*** PAGE ***

Politics
Democrats lash out at ‘misinformed’ Teamsters as union makes landmark non-endorsement
Several Democrats responded overnight to news that the Teamsters, under General President Sean O’Brien, decided against issuing a presidential endorsement.
“Unfortunately, neither major candidate was able to make serious commitments to our union to ensure the interests of working people are always put before big business,” O’Brien said in a statement.
Rep. Jim McGovern, D-Mass. who, like O’Brien, hails from the Boston area, called former President Donald Trump the “most anti-labor president we have ever had.”
“It’s clear that these workers are misinformed or uninformed about Trump’s record on labor,” McGovern told the Washington Times. “His allegiance isn’t toward working people.”
McGovern, the top Democrat on the House Rules Committee, said it is obvious that Trump supports “rich people” over the working class.
The Teamsters have not made a non-endorsement since the 1996 contest between former President Bill Clinton and Sen. Bob Dole, R-Kan. Their last GOP endorsement went to former President George H.W. Bush over then-Massachusetts Gov. Michael Dukakis in 1988.
Meanwhile, Rep. Steven Horsford, D-Nev., tweeted that Harris had cast the tie-breaking Senate vote to “protect Teamsters pensions.”
TEAMSTERS BOSS HAS NO REGRETS ON TIFF WITH SEN. MULLIN: ‘SOUNDED LIKE HE WANTED TO DATE ME, NOT FIGHT ME’
House Rules Committee ranking member James McGovern of Massachusetts
Horsford shared that Nevada’s Teamsters councils had bucked the national organization and independently endorsed Harris.
“She’s fighting for us,” Horsford said.
Sen. Catherine Cortez-Masto, D-Nev., echoed Horsford, saying the Silver State’s Teamsters “know that Kamala Harris is a fighter for our union workers.”
“I learned it from my father who was a Teamster in Las Vegas: when we stand together, we win,” Cortez-Masto said.
Rep. Nancy Pelosi, D-Calif., the former House speaker, meanwhile, called the Teamsters’ decision “disappointing.”
“Donald Trump refused to support a pension bill for Teamsters. It was Biden-Harris and Democrats who saved Teamsters pensions in the Butch Lewis Act of our American Rescue Plan — without one Republican vote,” she said on X, formerly Twitter.
Trump, however, called the non-endorsement of Harris a “great honor” for him.
AUTO WORKERS FOR TRUMP LEADER SAYS THOUSANDS POISED TO BREAK FROM DEMS OVER GREEN POLICIES, JOB-KILLING REGS
Rep. Steven Horsford, D-Nev., speaks with President Joe Biden. (Getty Images)
“They’re not going to endorse the Democrats. That’s a big thing,” Trump said while campaigning in New York City. The GOP nominee added that the internal Teamsters vote showed about 60% of national membership support his bid.
A leading progressive in Congress, Rep. Pramila Jayapal of Washington, called the non-endorsement “unfortunate” while adding that the Evergreen State’s sub-council still supports Harris.
“I think you’re going to see more of that across the country,” she told the Times.

*** EXTRACTED INFORMATION ***

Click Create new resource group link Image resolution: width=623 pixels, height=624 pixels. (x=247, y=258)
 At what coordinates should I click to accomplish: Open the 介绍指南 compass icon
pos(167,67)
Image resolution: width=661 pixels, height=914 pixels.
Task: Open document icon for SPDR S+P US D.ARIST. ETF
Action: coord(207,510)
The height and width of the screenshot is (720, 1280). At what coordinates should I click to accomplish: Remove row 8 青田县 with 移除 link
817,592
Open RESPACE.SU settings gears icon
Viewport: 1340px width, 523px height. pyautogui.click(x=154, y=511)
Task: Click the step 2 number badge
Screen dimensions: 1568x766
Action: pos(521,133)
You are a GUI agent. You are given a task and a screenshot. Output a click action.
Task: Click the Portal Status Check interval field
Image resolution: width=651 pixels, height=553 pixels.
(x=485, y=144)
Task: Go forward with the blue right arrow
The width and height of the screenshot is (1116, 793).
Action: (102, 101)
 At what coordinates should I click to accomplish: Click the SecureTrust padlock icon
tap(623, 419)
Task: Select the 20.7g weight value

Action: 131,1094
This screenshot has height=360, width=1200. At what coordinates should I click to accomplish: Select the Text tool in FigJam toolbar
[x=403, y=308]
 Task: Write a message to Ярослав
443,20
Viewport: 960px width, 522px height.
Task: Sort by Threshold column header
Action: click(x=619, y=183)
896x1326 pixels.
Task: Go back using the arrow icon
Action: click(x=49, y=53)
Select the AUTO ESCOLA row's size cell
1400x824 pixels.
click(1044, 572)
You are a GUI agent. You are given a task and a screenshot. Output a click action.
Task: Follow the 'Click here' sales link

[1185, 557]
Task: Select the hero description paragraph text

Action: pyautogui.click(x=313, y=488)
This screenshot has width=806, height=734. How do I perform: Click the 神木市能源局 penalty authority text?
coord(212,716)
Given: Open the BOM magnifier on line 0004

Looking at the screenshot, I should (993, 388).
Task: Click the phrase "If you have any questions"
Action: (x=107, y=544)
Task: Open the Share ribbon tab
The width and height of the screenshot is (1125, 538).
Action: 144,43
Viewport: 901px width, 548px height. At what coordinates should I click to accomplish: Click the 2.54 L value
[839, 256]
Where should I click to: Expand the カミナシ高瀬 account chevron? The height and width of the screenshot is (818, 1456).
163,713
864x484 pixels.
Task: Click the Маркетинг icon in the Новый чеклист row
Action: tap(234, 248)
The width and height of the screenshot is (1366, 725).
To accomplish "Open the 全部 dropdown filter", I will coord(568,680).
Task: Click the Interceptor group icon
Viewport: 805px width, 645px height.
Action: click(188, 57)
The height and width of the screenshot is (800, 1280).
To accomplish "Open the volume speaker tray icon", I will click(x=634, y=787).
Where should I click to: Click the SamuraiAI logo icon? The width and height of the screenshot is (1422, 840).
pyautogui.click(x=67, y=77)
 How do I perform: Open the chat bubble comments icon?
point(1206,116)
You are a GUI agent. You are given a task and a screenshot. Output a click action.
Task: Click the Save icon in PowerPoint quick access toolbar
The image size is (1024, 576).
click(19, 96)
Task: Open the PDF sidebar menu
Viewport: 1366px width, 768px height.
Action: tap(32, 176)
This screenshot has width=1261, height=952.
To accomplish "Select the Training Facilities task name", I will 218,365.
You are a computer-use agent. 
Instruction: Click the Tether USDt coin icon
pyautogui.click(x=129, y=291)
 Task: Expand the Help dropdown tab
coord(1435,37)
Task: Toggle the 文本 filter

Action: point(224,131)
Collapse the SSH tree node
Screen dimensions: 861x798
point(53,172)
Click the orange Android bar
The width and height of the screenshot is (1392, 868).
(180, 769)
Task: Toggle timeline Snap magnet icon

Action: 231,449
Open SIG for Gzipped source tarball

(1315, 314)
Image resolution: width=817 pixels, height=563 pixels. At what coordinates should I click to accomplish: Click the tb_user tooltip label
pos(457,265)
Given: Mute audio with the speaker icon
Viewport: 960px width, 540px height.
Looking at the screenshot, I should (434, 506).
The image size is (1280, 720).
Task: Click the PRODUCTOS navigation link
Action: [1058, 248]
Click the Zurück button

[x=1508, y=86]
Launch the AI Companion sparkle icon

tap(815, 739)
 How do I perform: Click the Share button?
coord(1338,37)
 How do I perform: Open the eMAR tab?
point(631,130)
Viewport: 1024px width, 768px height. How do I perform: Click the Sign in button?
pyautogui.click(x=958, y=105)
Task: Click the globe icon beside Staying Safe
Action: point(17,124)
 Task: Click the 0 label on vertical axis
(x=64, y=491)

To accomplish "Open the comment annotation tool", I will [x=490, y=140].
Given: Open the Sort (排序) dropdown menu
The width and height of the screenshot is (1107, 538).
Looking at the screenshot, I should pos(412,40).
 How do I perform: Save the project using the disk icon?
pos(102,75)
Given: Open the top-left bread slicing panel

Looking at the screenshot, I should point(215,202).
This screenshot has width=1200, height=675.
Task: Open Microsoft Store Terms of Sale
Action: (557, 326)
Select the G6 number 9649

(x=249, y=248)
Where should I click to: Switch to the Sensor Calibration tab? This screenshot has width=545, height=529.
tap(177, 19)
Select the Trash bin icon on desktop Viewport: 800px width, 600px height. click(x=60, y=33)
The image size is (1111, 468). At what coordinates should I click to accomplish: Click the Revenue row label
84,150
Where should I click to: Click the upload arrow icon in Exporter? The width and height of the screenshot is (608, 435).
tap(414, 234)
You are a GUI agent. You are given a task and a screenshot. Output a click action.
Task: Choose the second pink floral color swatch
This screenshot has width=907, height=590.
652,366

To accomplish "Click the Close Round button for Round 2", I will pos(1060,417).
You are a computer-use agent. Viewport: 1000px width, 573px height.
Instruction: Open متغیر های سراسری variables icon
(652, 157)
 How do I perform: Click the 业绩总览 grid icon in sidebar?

***

[EXERCISE AIM]
Please answer from the Teamsters article: before this year, in which presidential contest did the Teamsters last make a non-endorsement? The items above aren't needed for what comes next.

[EXPECTED OUTPUT]
The 1996 contest between Bill Clinton and Bob Dole.